- Jeanne BoucherKonsey Üyesi, Forestier Temsilcisi
- Mesaj Sayısı : 49
Kayıt Tarihi : 20/04/12
Gurur ve Önyargı
Ptsi Mayıs 21, 2012 11:37 am
Jeanne Boucher & Loefwine Allen.
Ailesini sevmeyen birisi ne kadar hayatta kalabilir, yaşadığı süre boyunca ne kadar mutlu olur? Bu soruların cevabını yaşayarak buluyordu o. Yaşadığı her saniye, onu bir an bile düşünmeksizin bırakıp giden annesine inattı. Henüz genç bir kızken ilk defa intihar etmeye kalkıştığında onu durduran şey uzaktan duyduğu bir şarkının sözleriydi. Vurucu bir dönüm noktası niteliği taşıyan sözler Jeanne’i bambaşka bir kadın olmaya itmişti.

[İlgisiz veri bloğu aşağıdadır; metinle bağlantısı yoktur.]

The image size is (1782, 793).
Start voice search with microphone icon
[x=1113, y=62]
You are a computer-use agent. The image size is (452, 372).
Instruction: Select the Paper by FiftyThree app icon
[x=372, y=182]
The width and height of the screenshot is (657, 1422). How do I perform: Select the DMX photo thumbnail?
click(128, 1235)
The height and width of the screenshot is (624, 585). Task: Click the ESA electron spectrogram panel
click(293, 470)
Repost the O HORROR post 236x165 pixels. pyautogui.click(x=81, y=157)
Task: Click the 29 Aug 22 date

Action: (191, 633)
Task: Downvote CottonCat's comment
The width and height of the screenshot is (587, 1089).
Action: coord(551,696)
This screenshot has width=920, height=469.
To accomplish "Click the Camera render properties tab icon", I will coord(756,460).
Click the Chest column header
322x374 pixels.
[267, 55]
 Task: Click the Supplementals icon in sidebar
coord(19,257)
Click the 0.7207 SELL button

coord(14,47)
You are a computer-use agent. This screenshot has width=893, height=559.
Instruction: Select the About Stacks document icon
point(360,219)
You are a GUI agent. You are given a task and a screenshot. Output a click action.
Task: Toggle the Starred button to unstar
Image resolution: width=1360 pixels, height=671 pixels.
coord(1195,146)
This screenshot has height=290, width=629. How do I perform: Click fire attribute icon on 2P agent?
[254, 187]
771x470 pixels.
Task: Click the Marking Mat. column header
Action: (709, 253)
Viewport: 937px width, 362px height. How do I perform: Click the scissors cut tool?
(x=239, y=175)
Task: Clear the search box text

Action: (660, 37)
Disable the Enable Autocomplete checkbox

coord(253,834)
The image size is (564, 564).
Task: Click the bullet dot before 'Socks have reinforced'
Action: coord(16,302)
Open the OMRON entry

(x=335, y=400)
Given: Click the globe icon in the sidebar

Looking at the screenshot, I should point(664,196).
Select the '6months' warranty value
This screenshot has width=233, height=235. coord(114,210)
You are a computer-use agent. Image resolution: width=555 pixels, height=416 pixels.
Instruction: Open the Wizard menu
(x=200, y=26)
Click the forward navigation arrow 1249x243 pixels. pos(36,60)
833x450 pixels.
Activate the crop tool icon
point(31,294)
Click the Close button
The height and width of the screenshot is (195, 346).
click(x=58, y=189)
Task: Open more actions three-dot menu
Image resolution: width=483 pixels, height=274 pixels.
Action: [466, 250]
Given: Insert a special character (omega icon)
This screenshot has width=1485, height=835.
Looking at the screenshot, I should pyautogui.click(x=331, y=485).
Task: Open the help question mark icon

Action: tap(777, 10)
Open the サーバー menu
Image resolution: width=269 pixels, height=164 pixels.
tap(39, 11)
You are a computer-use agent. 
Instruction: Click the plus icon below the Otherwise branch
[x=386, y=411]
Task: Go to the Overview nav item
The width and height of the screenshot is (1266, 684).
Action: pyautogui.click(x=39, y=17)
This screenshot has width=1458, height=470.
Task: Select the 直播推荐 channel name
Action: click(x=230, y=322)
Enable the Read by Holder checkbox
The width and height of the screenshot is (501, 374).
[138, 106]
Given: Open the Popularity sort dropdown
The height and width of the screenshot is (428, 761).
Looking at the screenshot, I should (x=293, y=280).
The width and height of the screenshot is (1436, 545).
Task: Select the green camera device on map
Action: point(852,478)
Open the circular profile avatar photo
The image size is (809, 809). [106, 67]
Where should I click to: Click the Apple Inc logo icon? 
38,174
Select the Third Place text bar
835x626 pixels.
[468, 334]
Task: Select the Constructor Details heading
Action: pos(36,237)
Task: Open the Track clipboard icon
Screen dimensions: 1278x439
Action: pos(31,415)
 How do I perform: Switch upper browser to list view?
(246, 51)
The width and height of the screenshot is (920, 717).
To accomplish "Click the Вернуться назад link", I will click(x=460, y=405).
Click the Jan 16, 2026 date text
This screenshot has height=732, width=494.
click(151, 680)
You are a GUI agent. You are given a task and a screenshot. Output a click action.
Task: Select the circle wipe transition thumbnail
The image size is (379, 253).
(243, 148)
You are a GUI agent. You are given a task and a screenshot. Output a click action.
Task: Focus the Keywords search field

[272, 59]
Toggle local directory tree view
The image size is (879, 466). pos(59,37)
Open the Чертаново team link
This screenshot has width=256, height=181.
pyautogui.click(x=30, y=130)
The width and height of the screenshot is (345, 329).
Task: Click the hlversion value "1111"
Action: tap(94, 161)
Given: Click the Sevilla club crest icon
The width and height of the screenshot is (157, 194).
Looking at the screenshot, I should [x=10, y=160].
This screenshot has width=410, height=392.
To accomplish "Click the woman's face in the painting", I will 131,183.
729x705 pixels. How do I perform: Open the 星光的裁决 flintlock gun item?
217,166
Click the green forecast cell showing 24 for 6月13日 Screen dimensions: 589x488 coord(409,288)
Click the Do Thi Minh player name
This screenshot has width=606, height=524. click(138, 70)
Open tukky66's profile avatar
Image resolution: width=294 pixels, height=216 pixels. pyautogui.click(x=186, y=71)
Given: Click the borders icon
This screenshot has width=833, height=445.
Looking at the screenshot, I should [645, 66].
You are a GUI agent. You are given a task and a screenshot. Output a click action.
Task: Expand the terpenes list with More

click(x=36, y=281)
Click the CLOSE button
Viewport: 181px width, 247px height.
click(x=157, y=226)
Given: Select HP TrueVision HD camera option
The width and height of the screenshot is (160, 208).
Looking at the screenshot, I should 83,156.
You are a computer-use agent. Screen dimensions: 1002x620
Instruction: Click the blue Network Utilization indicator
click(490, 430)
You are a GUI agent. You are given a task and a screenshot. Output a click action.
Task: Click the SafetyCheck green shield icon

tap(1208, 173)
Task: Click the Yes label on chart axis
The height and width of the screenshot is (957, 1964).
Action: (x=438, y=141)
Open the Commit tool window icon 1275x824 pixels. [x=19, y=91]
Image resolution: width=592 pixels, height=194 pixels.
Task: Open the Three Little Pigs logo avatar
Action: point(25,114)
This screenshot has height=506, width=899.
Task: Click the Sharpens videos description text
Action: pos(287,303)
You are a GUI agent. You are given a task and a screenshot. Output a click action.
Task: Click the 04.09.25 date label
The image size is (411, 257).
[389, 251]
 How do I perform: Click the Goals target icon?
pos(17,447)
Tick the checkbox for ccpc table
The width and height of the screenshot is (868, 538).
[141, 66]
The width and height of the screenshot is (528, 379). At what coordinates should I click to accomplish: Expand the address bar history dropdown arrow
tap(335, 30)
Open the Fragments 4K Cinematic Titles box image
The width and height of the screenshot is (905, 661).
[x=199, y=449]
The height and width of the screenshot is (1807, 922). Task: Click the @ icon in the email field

O gün oradan geçen arabanın radyosu o kadar açık olmasaydı belki de yaşamıyordu şuanda. Derin bir nefes aldı birkaç seferde nefesini geri verdi. Temiz havayla dolan ciğerleri içinde biraz olsun enerji uyanmasını sağlamıştı. Yavaş devinimlerle bahçeyi arşınlıyordu. Birkaç saattir okulun etrafında gezmekten başka yaptığı hiçbir şey yoktu. Elindeki kara kaplı deftere bir iki şey not alıyordu, öğrencilerin ölesiye korktuğu o defter… Kimse bilmiyordu içinde neler yazdığını. Onun sırlarına hakim olmak kimselerin eline geçirmek isteyeceği tarzda bir defterdi. Tabii içinde yazanlar kolay kolay okunabilecek türden değildi. Çocukken geliştirdiği özel bir dille yazıyordu her şeyi.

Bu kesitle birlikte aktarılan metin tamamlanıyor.